Dérapages

Par Marie-Catherine Goudreau

Tu as juste hâte que ça finisse, le téléphone à tes cotés, la main sur le combiné, tu hésites à faire encore l’hystérique en l’appelant pour la millième fois de la soirée. T’as même pensé prendre ton char en pantoufles pour faire la tournée des bars, l’air hagard. Tu t’es ressaisie un peu: tu te remets à prier.

Tu as les yeux qui te roulent dans l’eau en repensant qu’il y a 18 ans, c’était hier, à deux heures du matin il était là, collé à ta peau, accroché à ton sein, les yeux levés vers les tiens. Et puis, il a fait ses premiers pas… déjà il était précoce et cette précocité était ta fierté; aujourd’hui elle est ton enfer.

Il était toujours de bonne humeur, on le surnommait «ma p’tite peanut d’amour», lui qui a parlé si tôt…

C’était avant. Aujourd’hui il t’arrive de penser qu’il a perdu la parole. C’était avant, avant que tout bascule. Avant le «rite de passage». Avant sexe, drogue & rock’n’roll. Avant la découverte du nouveau monde, quand la vitesse et le flirt avec la mort deviennent séduisants. Avant qu’il perde le regard admiratif qu’il posait sur toi, sans doute pour mieux s’affranchir. La liberté, encore, toujours. Cette liberté dont la soif est si forte à l’adolescence. Une soif si forte que certains s’y noient.

J’ai lu cette semaine la série d’articles sur les accidents de la route mettant en cause les jeunes de Foglia dans La Presse, j’ai aussi vu la bande-annonce du film de Paul Arcand, Dérapages. J’en ai eu mal. Mal à la tête, mal au ventre, mal au cœur, mal à l’âme, mon âme de mère. Vous savez la mère / hystérique / qui aime trop / qui s’en fait trop / qui a peur que…

… que mon fils soit un de ces morons qui se croit cool et invincible derrière un volant; ou bien qu’il soit un de ces morons qui croient que ça n’arrive qu’aux autres et qui montent sans réfléchir à côté de l’autre moron qui conduit, assis à la «place du mort» qui porte parfois trop bien son nom. Dès ces jours-ci, ce sera tolérance-zéro pour l’alcool au volant avant 21 ans, on devrait envisager sérieusement de mettre au programme dans nos écoles secondaires la projection du film d’Arcand.

3h.

Je repense à lui, il y a18 ans. Je repense à ma mère qui me disait: «Tu comprendras mon hystérie et mes cheveux gris.»

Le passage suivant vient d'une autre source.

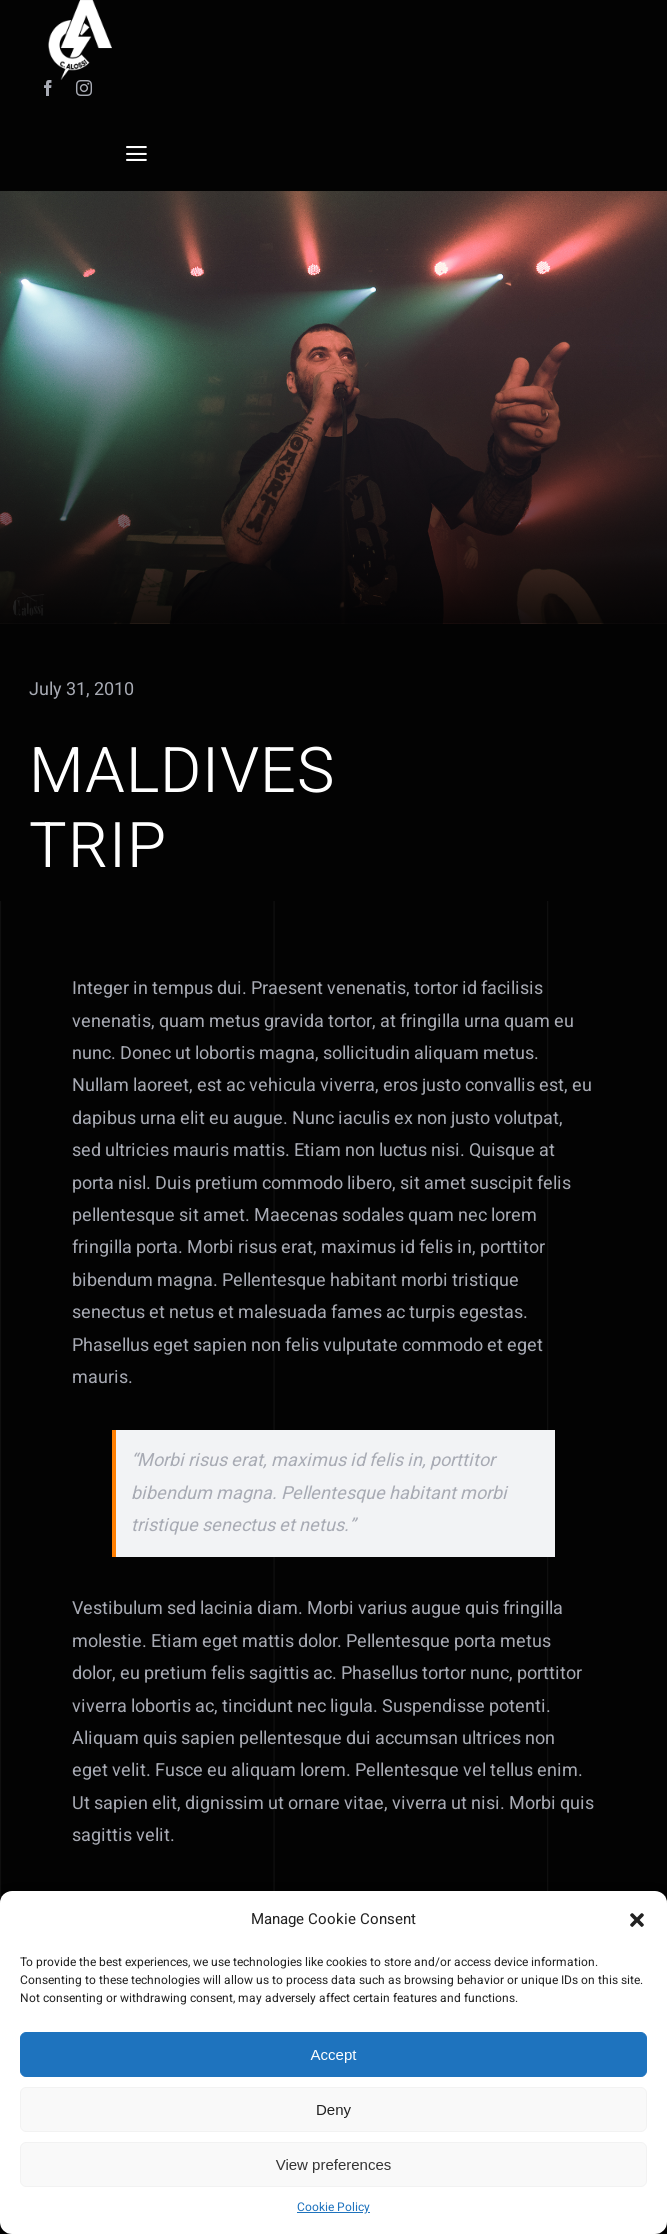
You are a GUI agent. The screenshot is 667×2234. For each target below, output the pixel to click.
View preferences (334, 2164)
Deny (333, 2109)
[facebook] (48, 88)
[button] (637, 1920)
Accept (334, 2054)
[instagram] (84, 88)
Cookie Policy (333, 2207)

J’ai compris mon Dieu! J’ai compris. Y peux-tu rentrer là, maintenant, tu-suite, que j’aille me coucher?!

3h45.

J’entends un bruit de moteur qui se stationne dans l’entrée. Lui? La police qui vient m’annoncer que…?

Enfin!, il passe la porte: «Kesse-tu fais là, m’man?!»

Moi?!

«Rien. J’avais juste une p’tite faim, j’me faisais une p’tite toast, t’en veux une, mon grand?»

Ainsi va la nuit, ainsi va la vie.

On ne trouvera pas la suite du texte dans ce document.